Last spring I was woken very early in the morning, before sunrise, by a tapping sound on my bedroom window, and when I got up and drew back the curtains I found a startled pheasant on the other side of the glass, spider webs hanging from the corner of its beak. It had been plucking them off the outer window frame.  Spiders make up a substantial part of the diet of these birds, as do many insects.  This species was introduced from central Asia in the 18th century as a gamebird, and domestic pheasant cocks often have ring-necks, but after several generations the ring-neck disappears and many wild Wicklow pheasants are now more or less identical to those found in their original habitat. These big insect-eaters are also joined in gardens by smaller ones, and arguably  the cutest of the lot is the Long-tailed Tit (Aegithalos caudatus):

   These acrobatic little birds travel in small flocks, and they sing to each other in communication as they hop and fly through the canopies of trees and shrubs. Because of their size and long tails, and habit of climbing everywhere, not to mention their somewhat mammalian appearance, they were known as ‘tit-mice’. Keep an eye out for them. You’ll hear them before you see them.

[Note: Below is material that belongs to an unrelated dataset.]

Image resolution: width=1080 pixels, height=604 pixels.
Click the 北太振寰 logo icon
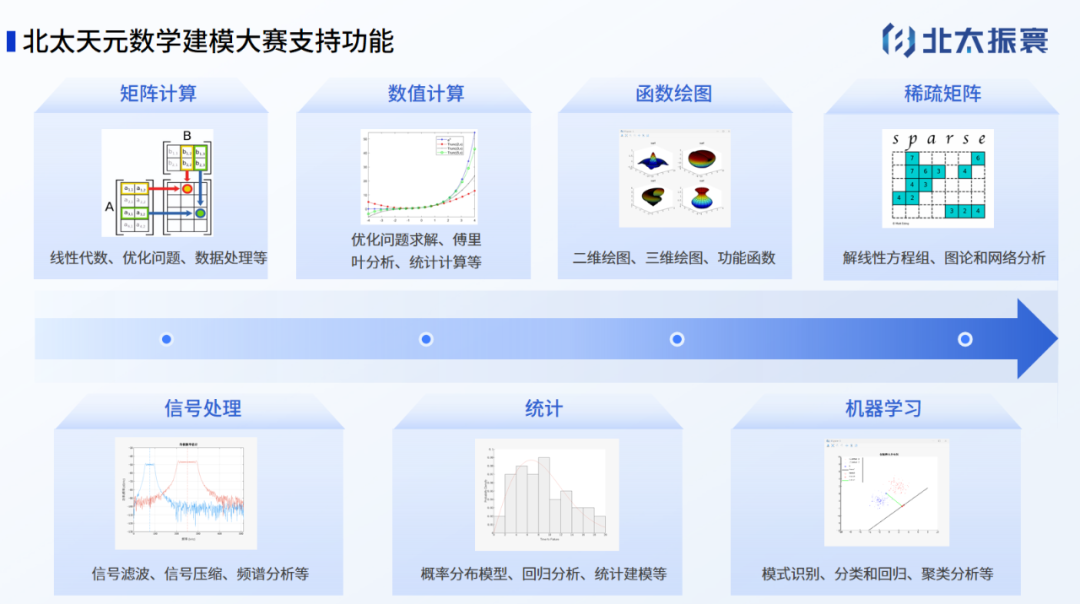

However, Autumn is best known for the fruiting bodies of fungi which appear everywhere, and in huge numbers. I hope to do a little bit of a showcase of these mushrooms and toadstools shortly, but will start with this little one, which is found on manicured lawns everywhere at this time of year – the Brown Mottlegill (Panaeolina foensecii), also known as the ‘mower’s mushroom’ – a mower being a lawnmower, or the person using it:

This weekend is the time to see them, because if Hurricane (or ex-hurricane) Ophelia lands on Ireland on Sunday night and Monday morning, then most of the mushrooms and toadstools will be destroyed by torrential rain. But let’s hope it is much weaker by the time it arrives here.

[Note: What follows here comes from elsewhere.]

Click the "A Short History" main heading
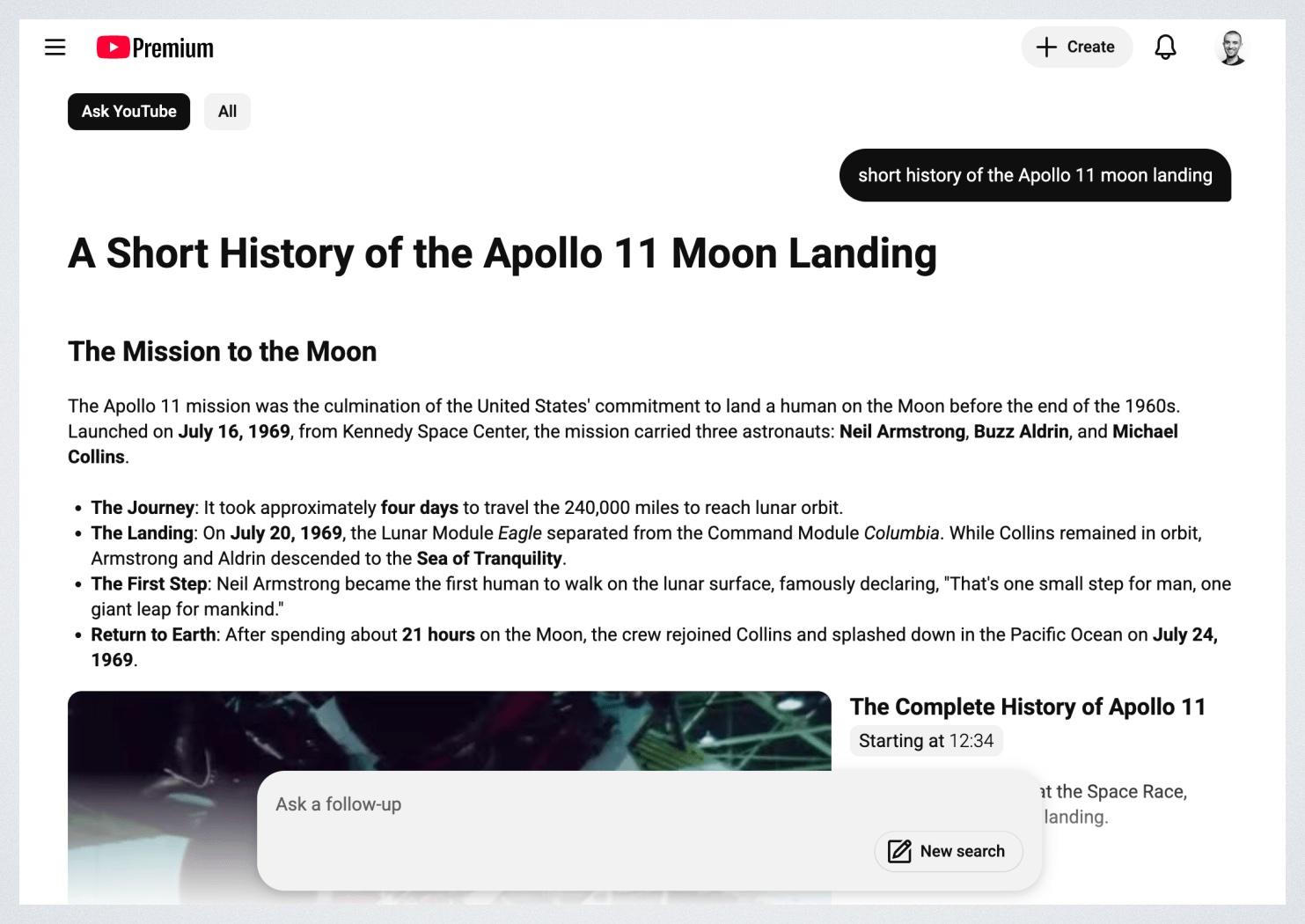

Some wildlife from Buckroney Nature Reserve

A Common Blue butterfly perched on young bracken.
A male Common Blue butterfly perched on young bracken.

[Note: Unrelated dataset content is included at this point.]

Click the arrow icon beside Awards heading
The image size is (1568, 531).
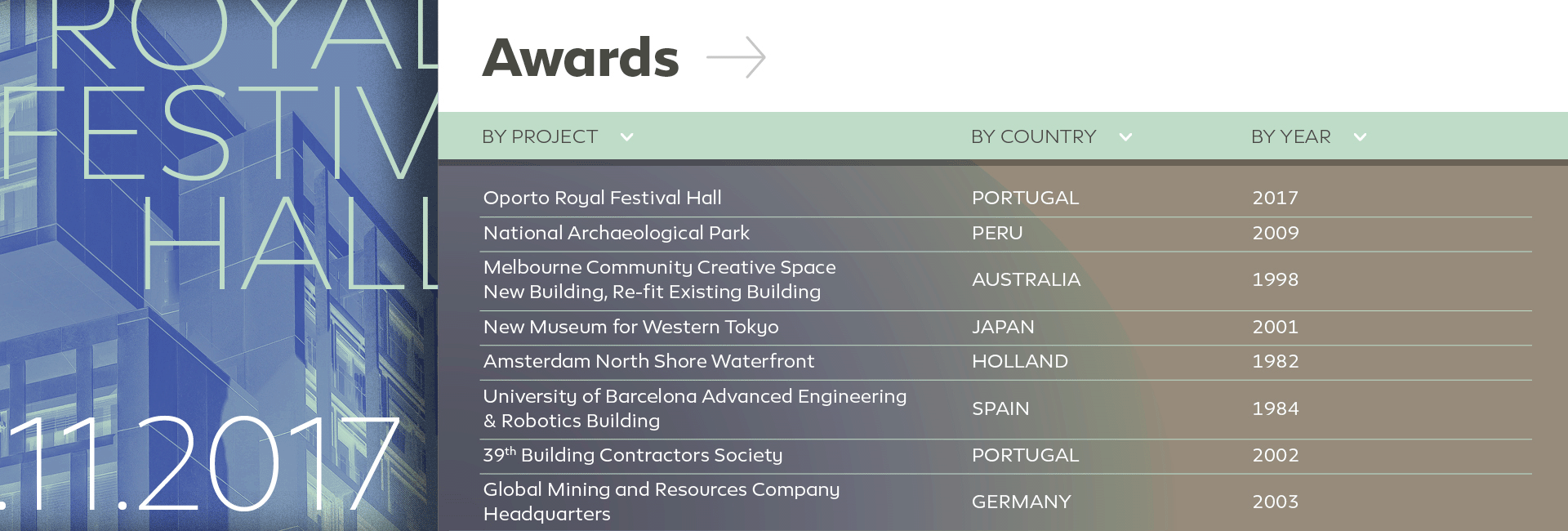point(736,58)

Buckroney is unusual in that it is exclusively a sand dune nature reserve, and for this reason has very unique wildlife. The Common Blue (Polydommatus icarus) is a small but colourful butterfly, and the males will attack any flying insect entering their territory if it looks like it might be a rival butterfly. They will pretty much have a go at anything, even a bit of tissue waved at them. Like the one in the photo they like to perch on tall stems so they can survey the land.

Dunes have uniqe plants too, such as the beautiful low-growing and extremely spiky Burnet Rose (Rosa pimpinellifolia), which usually has cream yellow blooms but in places has pink or reddish, probably due to chemicals in the certain areas.

A thicket of Burnet Roses. Beautiful plants which also provide important nesting areas for some bird species.
A thicket of Burnet Roses. Beautiful plants which also provide important nesting sites for some bird species.

In many areas the sand is exposed, and this keeps the temperatures high in the dunes. Grasses tend to grow thinly, and in some places you find peculiar-looking ball-like objects. These strange things are actually a species of puffball fungus. In this case it is the Brown Puffball (Bovista nigrescens).

The Brown Puffball doesn't look all that brown, yet. But soon it will. It's about the same size as a cricket ball.
The Brown Puffball doesn’t look all that brown, yet. But soon it will. It’s about the same size as a cricket ball.

But for me the most interesting find on the dunes was a collection of about forty little mounds of sand with holes in their tops making them seem like volcanoes. I knew they had to belong to bees, but when a bee did show up it was tiny, but it entered the little mound. This species, which was new to me, is one of the Lasioglossum bees, which are a type of Sweat Bee. In the tropics they cause great annoyance by drinking sweat from people’s skins – but at least they don’t bite! However, in Ireland they are not a problem at all.

A tiny female Sweat Bee perched on her nest mound. She stocks her nest with pollen for a larva to feed on over the summer, autumn and winter months, until it emerges as an adult next spring.
A tiny female Sweat Bee perched on her nest mound. She stocks her nest with pollen for a larva to feed on over the summer, autumn and winter months, until it emerges as an adult next spring.